Returning to the patient’s bedside where a nurse was preparing the body for the morgue, he placed his hands on the man’s chest.  Markin’s fingers, toes and lips were literally turning black from lack of oxygen when Crandall honored the Lord’s command and began to pray, crying out for the man’s soul.  At the conclusion of the prayer, Crandall asked the ER doctor, who had returned — wondering what was going on — to shock the patient one more time.  Out of respect for his colleague, he complied.  The monitor showed a perfect heartbeat.  Jeff’s fingers and toes twitched, breathing resumed and he began to mumble.  Three days later with the patient still in ICU, Dr. Crandall found Markin sitting up and alert with no brain or organ damage and a healthy heart.

As with all miracles, there is no explanation, nor is there a reason for Jeff Markin’s healed heart. Furthermore, the good doctor makes no effort to provide one.  A Christian all of his life, he made it a policy not to mix his religious beliefs with his practice.  However, he began a search with prayer and the laying on of hands as another avenue to healing when his son was stricken with leukemia.  Dr. Crandall has written “Raising The Dead” chronicling his experiences.

He also commented about faith and its importance, quoting from scripture a portion of Matthew 17:20 when Jesus said, “If ye have faith of a mustard seed…………..nothing shall be impossible to you.”  On the video I watched, Dr.
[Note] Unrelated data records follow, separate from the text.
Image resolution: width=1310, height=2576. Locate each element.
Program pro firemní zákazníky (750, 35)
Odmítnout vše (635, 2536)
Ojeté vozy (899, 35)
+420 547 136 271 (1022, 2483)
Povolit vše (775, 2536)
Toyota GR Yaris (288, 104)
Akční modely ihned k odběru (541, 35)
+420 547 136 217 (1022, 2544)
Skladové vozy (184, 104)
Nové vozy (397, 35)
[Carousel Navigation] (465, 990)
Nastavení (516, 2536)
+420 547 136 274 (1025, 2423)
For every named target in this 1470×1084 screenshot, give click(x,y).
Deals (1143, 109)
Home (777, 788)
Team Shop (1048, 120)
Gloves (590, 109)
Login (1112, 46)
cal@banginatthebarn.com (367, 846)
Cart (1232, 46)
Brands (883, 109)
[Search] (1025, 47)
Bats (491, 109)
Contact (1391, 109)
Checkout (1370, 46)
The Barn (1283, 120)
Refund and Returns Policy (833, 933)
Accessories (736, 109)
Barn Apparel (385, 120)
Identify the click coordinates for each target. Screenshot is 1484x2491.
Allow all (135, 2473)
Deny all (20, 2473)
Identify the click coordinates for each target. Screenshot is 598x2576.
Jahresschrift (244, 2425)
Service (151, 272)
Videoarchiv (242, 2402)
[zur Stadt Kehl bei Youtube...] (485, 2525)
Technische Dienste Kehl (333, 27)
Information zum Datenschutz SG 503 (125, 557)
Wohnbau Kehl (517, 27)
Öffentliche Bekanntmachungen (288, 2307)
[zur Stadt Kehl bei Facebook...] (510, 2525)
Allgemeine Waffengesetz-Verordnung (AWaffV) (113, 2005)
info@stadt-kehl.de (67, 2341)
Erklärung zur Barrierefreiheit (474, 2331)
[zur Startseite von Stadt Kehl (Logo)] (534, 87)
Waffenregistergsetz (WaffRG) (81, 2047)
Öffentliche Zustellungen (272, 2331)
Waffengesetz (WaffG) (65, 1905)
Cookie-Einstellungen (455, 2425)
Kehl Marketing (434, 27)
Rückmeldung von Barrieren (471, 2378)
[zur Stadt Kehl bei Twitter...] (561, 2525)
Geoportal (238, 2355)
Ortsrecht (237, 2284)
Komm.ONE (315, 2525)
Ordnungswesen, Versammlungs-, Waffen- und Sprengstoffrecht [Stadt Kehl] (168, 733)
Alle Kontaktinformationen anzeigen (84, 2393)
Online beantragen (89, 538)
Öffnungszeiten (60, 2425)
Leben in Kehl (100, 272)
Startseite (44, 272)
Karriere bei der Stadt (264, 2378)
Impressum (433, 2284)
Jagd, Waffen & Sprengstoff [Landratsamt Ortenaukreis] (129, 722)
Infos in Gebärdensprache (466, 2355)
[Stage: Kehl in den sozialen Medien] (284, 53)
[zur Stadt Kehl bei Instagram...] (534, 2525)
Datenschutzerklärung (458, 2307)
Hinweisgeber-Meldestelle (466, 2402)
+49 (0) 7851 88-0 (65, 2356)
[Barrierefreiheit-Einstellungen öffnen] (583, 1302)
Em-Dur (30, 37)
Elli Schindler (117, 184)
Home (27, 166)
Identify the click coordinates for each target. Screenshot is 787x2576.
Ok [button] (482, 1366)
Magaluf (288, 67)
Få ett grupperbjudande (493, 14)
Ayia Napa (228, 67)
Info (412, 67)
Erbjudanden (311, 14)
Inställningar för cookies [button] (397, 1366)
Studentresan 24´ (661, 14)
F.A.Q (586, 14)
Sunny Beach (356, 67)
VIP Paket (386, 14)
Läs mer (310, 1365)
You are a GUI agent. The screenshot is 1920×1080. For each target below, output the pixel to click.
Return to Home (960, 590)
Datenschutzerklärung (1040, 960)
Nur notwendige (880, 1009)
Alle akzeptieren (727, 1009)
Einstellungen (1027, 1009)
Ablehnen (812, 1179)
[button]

Crandall concluded Markin’s account with, “Miracles are real, and they are real today.”

I pray for Ken that he may be comforted in his affliction, and I pray for me that I may continue to cope, be patient and find joy in my service to him.  This is our assignment, and while it is an assignment I could do without I also understand its importance in a very broad sense.   Every reported case of AD presents to the medical community the urgency of escalating their research.  If Ken’s illness helps to spur that research, even one little bit, it may save future generations from this miserable disease.  I pray for our ability to manage what we are dealing with, not for the Lord to give us a miracle and remove our burden.

Ken and I have had our portion of miracles, including being blessed with full, rich lives — not without our share of other adversities — which have made us stronger.  Moreover, we take delight in our wonderful, ever-growing family – all of them miracles in their own right — and I am still here to care for my husband and be with him as he continues his lone journey home.  Ahead is the assurance for the most important of miracles: new life somewhere in the distant future — all because of that magnificent miracle which happened on a bright, spring morning nearly 2,000 years ago.

As fellow Christians do we really need to be reminded that there is more to Easter than baskets and candy?   The answers might be “more than likely,” “probably,” “I suppose,” and ultimately, “yes,” because we are human, and we become distracted getting caught up in the ways of the world, the pomp and pageantry we have created – and don’t forget — the good taste of chocolate bunnies.  Yes, we do cast a fleeting shadow on the simply stated – yet — majestic message of that long-ago Sabbath morning:  Jesus lives.

Hopefully, in celebration of this Holy Day we call Easter, let us all take the time to peek through the shimmer of cellophane grass, past the colorful, hard-boiled eggs and jelly beans, and gratefully look for and remember what’s important on this and every Easter Sunday: the miracle of the resurrection of our Lord Jesus Christ and His extraordinary promise to all mankind.